Undelete files on ZFS

What happens if you delete a file on ZFS? Well, customary with most other filesystems, the file disappears. But can you get it back? The official recommended method is to get the file from a snapshot or a backup. What are the chances if neither is available? Let's start down the rabbit hole of details.

ZFS and copy-on-write

When you delete a file, the filesystem needs to update its metadata in several places. Not necessarily specific to ZFS, the filesystem typically needs to

  • mark the file record as empty,
  • update the directory (or several directories) to remove the file name,
  • update the free space map.

If a crash happens during the update, the filesystem ends up in some partially updated state, which is not good. Copy-on-write (CoW) is the method of dealing with such inconsistencies. Instead of changing the records, ZFS creates a new set of updated records and writes this set to some new location on the disk. Then, the root pointers are updated to point to the updated records.

ZFS copy-on-write diagram.

How copy-on-write works
Green shading is accessible data; green lines are old metadata references; red lines are new metadata references.

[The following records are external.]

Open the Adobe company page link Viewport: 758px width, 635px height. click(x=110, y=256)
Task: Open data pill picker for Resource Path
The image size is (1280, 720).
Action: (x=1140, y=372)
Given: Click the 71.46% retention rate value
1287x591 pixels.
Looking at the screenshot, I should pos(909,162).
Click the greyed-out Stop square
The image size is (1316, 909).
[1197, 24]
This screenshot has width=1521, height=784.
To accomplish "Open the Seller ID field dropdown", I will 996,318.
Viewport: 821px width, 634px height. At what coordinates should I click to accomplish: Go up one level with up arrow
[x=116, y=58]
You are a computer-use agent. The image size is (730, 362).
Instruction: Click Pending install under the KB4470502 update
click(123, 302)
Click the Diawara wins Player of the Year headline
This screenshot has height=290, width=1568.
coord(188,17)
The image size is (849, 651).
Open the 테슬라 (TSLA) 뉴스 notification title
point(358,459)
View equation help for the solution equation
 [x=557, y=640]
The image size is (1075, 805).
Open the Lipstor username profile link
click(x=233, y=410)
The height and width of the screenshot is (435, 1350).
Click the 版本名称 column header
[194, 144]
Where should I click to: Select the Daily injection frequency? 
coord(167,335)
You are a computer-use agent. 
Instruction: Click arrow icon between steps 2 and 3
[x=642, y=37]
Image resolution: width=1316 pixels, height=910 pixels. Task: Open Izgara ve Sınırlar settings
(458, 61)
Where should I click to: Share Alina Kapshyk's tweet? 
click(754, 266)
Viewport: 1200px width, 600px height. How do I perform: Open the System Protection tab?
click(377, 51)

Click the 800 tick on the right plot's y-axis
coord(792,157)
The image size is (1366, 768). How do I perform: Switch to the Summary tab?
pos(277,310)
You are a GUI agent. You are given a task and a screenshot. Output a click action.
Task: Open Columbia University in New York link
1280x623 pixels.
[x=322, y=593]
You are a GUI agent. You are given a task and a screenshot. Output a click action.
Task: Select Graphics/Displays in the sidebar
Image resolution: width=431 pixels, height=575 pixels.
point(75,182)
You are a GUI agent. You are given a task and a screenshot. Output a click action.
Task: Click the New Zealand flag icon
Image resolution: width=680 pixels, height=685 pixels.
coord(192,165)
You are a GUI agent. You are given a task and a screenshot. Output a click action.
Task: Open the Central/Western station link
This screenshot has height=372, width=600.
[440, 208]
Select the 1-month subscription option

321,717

For this trick to work, the old and new data cannot overlap. This comes in handy for undelete.

Philosophy of copy-on-write

Maybe it is easier to show the difference between traditional filesystems (like NTFS or EXT) and a copy-on-write filesystem (ZFS or ReFS) by stating that there is no deletion in CoW filesystems.

A CoW filesystem like ZFS does not delete a file. Instead, it creates a new version of the filesystem, and that new version of the filesystem does not contain the file. Then, a new version of the filesystem is written to the disk. Once the write is complete, the new version of the filesystem becomes current, and the file ceases to exist.

To undelete a file, we need to find one of the previous filesystem versions that still contains the file. Obviously, the old versions are eventually overwritten, so there is no guarantee that we can find it.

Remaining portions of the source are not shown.